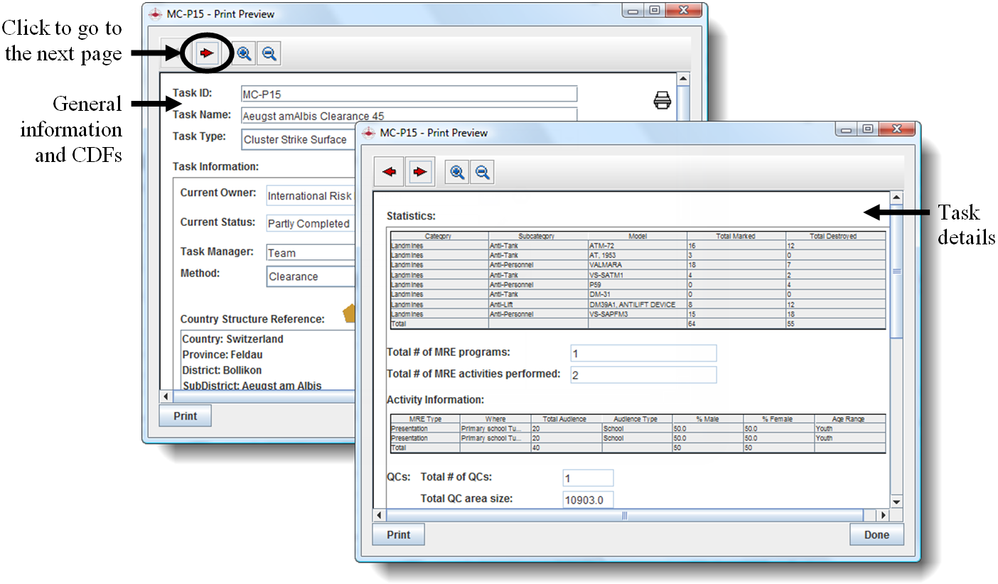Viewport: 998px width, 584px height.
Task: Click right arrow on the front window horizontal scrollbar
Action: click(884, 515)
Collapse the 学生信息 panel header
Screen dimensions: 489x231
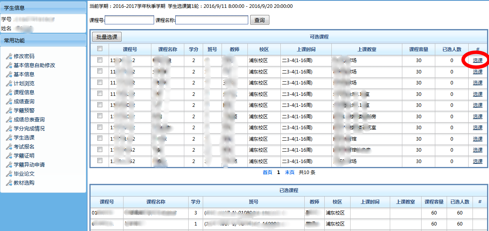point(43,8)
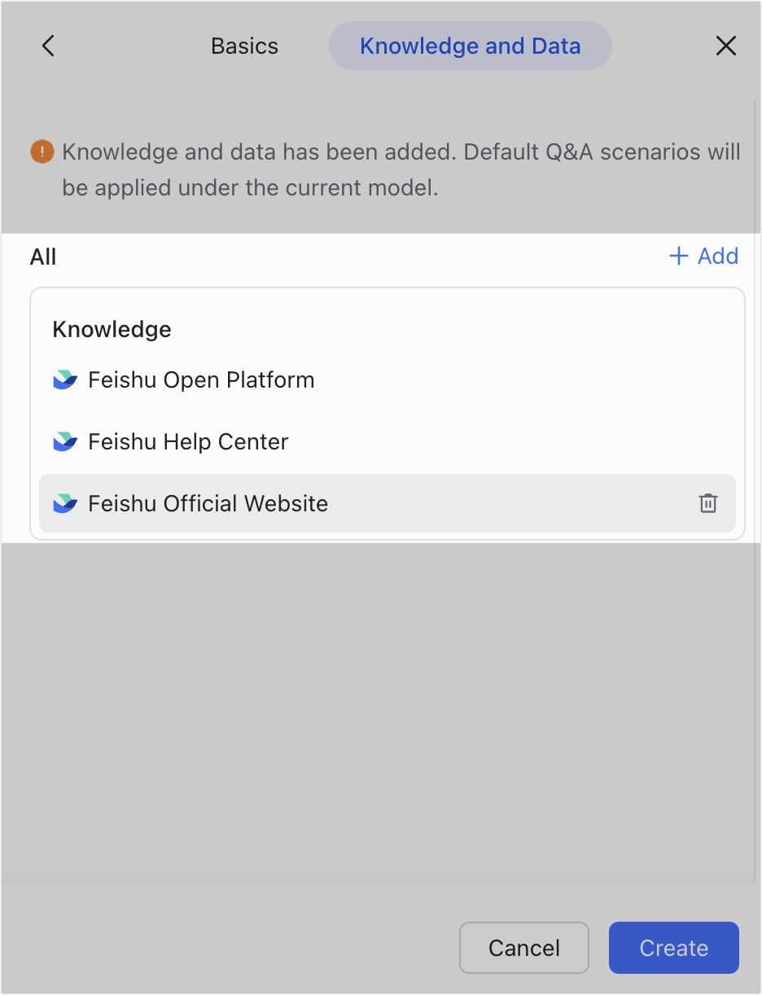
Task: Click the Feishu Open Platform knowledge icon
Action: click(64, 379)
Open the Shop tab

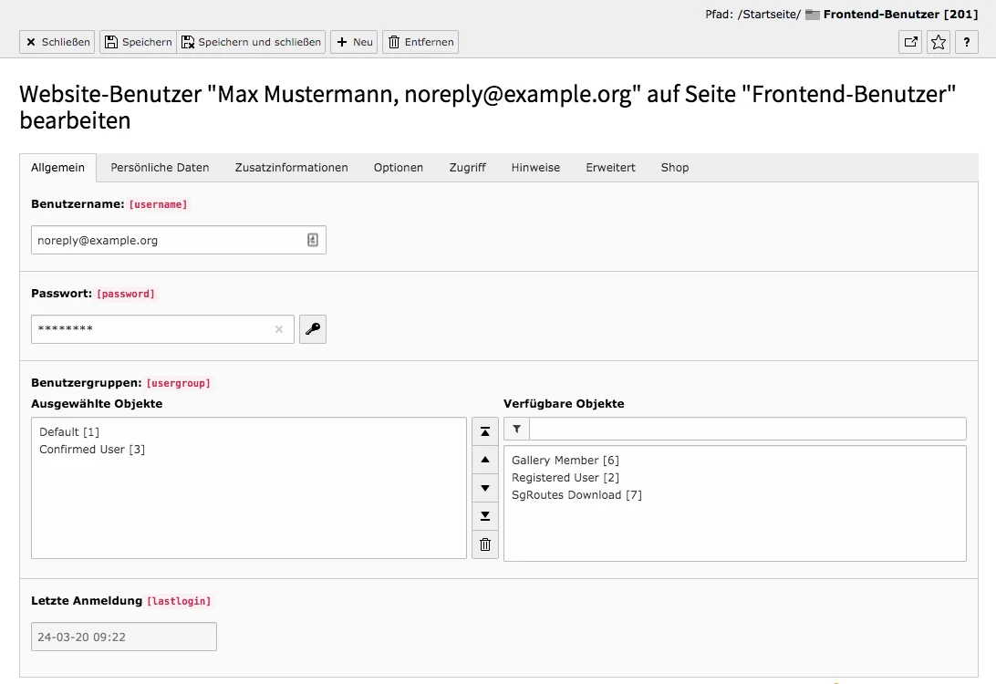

○ ○ ○ ○

● Required work:
Rewrite all of the lines above, substituting "Store" for "Shop" and leaving everything else unchanged. Omit the pictures from your answer.

● Written reply:
Viewport: 998px width, 584px height.
Task: Click right arrow on the front window horizontal scrollbar
Action: click(884, 515)
Collapse the 学生信息 panel header
Screen dimensions: 489x231
point(43,8)
Task: Click the Feishu Open Platform knowledge icon
Action: click(64, 379)
Open the Store tab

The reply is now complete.